Zuma’s FinMin crisis leads gold sector recovery, currency lift threw ‘lifeline’

Even the most scorched earth offers opportunity and one can apply this analogy to the recent Finance Ministry musical chair scenario. The aftermath of Zuma’s decision to fire Nhlanhla Nene, replace him with unknown David van Rooyen, and then four days later put former minister Pravin Gordhan back in charge, saw currency, bond and equity markets plummet. Since Gordhan’s appointment sanity has partially prevailed but markets are still well off the levels seen the day Nene was fired. As an earlier piece today suggests 17 financial and property heavyweights listed on the JSE Top 40 are still off R171 billion.  Given all this, Bloomberg’s Kevin Crowley looks at one of the sectors to benefit from Zuma’s moment of madness. Gold has traditionally been the safe haven asset and here it once again receives the unintentional benefits from a time of crisis. – Stuart Lowman

By Kevin Crowley

(Bloomberg) — South African President Jacob Zuma is causing turmoil in financial markets and accidentally throwing a lifeline to his country’s struggling gold industry.

Zuma’s decision to fire respected Finance Minister Nhlanhla Nene drove the rand to a record low, instantly reducing labor and other costs in the local currency for mining companies relative to the U.S. dollars they earn by selling gold.

Gold_Bars

Shares of Harmony Gold Mining Ltd., the highest-cost major miner of the metal, are up 15 percent since Zuma’s decision Dec. 9. AngloGold Ashanti Ltd. gained 8.4 percent and Gold Fields Ltd. 11 percent. A weak rand offers relief to an industry plagued by labor unrest, aging mines and power shortages. Companies as recently as six months ago were saying they needed to cut costs to survive as they lost money on 35 percent of local production.

“Local mines have gone from being very troubled to highly cash-flow generative in many instances,” said Andrew Lapping, deputy chief investment officer at Allan Gray Ltd., which oversees $28 billion of assets in Cape Town. “It certainly provides a temporary respite.”

The gold price in dollars is down 10 percent this year but in rand is up 17 percent, and reached a record on Dec. 11 as the South African currency sank, helping local miners.

Read also: Rand, Bonds surge as Zuma reappoints Gordhan as FinMin

Harmony’s all-in sustaining costs were $1,116.90 an ounce in the third quarter, highest of all major gold producers tracked by Bloomberg Intelligence, and Sibanye Gold Ltd.’s costs were $1,116. While gold was below those levels at $1,063 on Tuesday, the rand’s 7.9 percent drop so far in the fourth quarter curbs output costs in South Africa.

Hostage to Currency

South African producers are “strongly levered” to the currency and “well positioned to deliver material positive free cash flows in 2016,” Andrew Byrne, an analyst at Barclays Plc in London, said in a Dec. 10 note. Byrne has buy ratings on AngloGold and Gold Fields.

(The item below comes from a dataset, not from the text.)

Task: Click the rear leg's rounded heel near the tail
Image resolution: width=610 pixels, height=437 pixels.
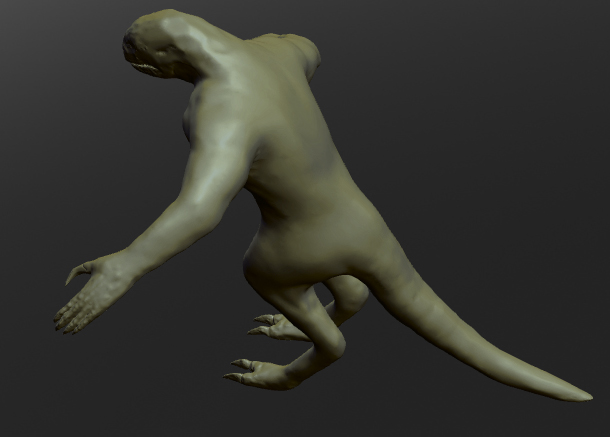Action: 350,293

Still, that leaves the industry hostage to volatility in foreign-exchange markets.

The rand rose 5.2 percent on Monday after Zuma, who set markets reeling last week by appointing little-known lawmaker David van Rooyen as the new finance minister, made amends by handing the role to a more experienced candidate. It was up 0.5 percent at 15.03 rand against the dollar by 11:07 a.m. in Johannesburg on Tuesday.

Read also: Daniel Silke: Nene’s financial void. Mr Market disapproves, Rand plummets.

A weaker currency can’t solve longer-term problems. After almost 130 years of digging, South African gold mines, already the world’s deepest, have to go further and at greater cost to access depleting ore. The country is now the world’s sixth- largest producer after being the biggest for a century until 2007. Production of gold is declining every year.

Drills and Dynamite

Workers still mostly use hand drills and dynamite, and crawl through narrow tunnels to reach the rock face. In October, they won a pay increase of as much as 12 percent for entry-level employees. The Association of Mineworkers and Construction Union, which went on strike for five months in platinum mines last year, has yet to sign the deal.

Read also: With restructuring blocked, time-warped SA gold miners slide into obscurity

Even after the recent bounce, Harmony is down 41 percent this year, the second-worst performer of the 14 major gold miners tracked by Bloomberg Intelligence. Gold Fields has sunk 20 percent. AngloGold is little changed, while Sibanye is 2.4 percent lower.

“The levels these companies are trading at are extremely low,” said Gavin Wood, who helps manage about $4 billion as chief investment officer at Kagiso Asset Management in Cape Town. The currency lift “is helping these assets limp along to fight another day.”